A DRUNKEN reveller who could have killed another man when he smashed a glass into his neck and face told a probation officer: "I'm the real victim."
Robert Stubbs sobbed in court as he heard lawyers discussing the sentencing range of nine to 13 years' jail for offences of wounding with intent.
The 28-year-old was locked up for eight years and eight months after he admitted the charge - an attack caught on a nightclub's security cameras.
Stubbs's victim needed more than 30 stitches and staples in a gaping v-shaped wound to his neck and a smaller one on his cheek, a court was told.

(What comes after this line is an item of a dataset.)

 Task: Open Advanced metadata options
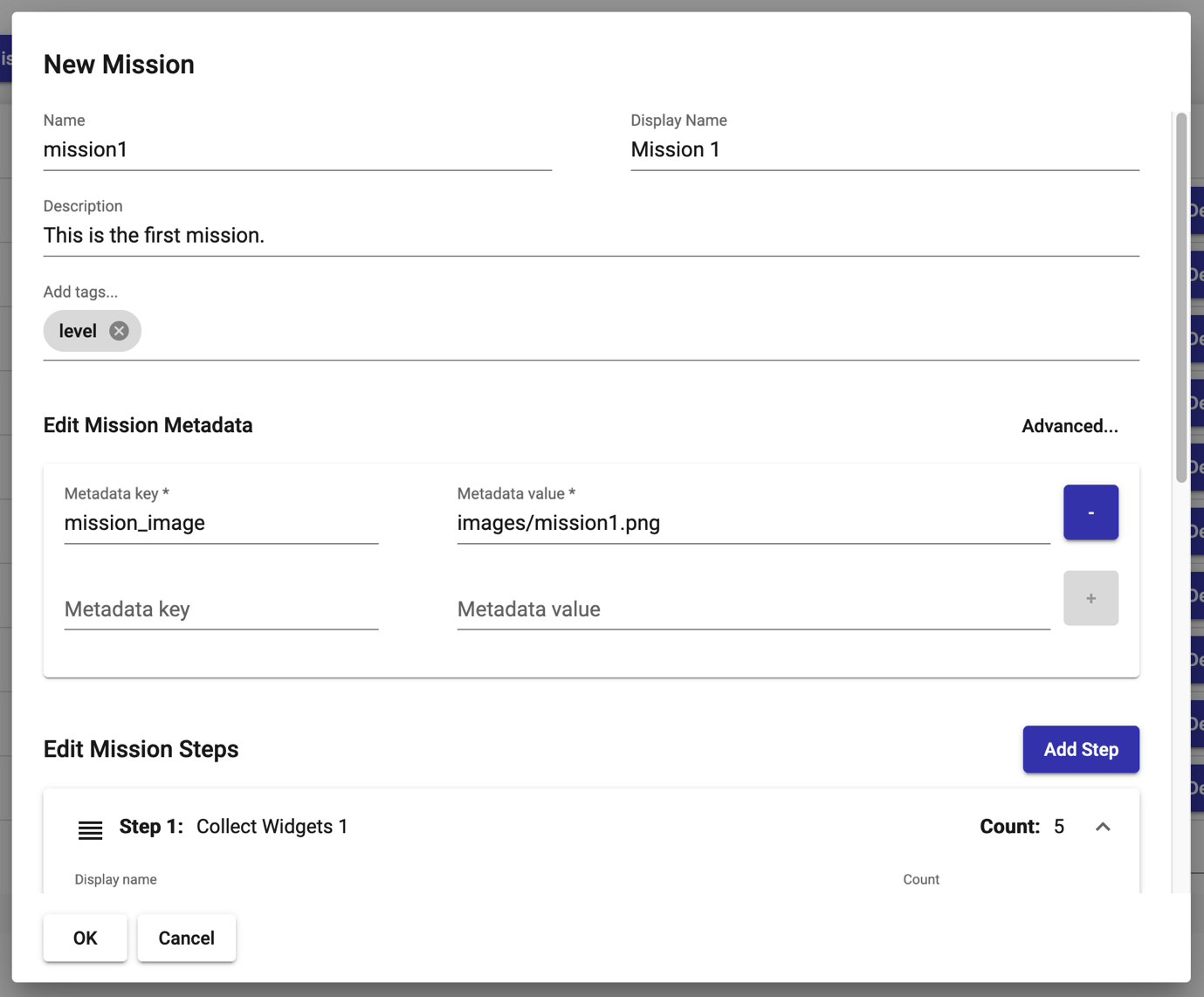click(1070, 426)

He underwent three hours of surgery, had a fluid drain put into his neck, will be scarred for life and has loss of feeling down his left side.
In an impact statement, the victim told how he either turns up his collar or grows a beard to hide the wound, and is frightened to go out alone.
He said: "I cannot understand why this was done to me. I hope the person realises what he has done and is punished.
"It upsets me that I will be scarred for life. I am a quiet person who doesn't get into trouble... I am lucky to be alive. I could have died."
The victim had a child due weeks after the brutal attack at The Deck in Redcar, east Cleveland, in April, and says he has difficulty feeding his son.
The court heard how Stubbs's girlfriend is pregnant, and that he had tried to hang himself recently because he could not face going to prison.
Alex Bousfield said it seemed the shop-fitter was more concerned about the impact on himself than the victim, but insisted that he was remorseful.
In a letter to the judge, he said "I want to apologise for inflicting this vicious assault" but it also talked of "how it has affected me and my life".
In an interview with a probation officer, Stubbs, of Jackson Street, Brotton, east Cleveland, said he was the real victim of his own crime, said Mr Bousfield.
Judge Howard Crowson told him: "It could have been a great deal more serious, having had sight of the injuries you caused. I have seen the photographs."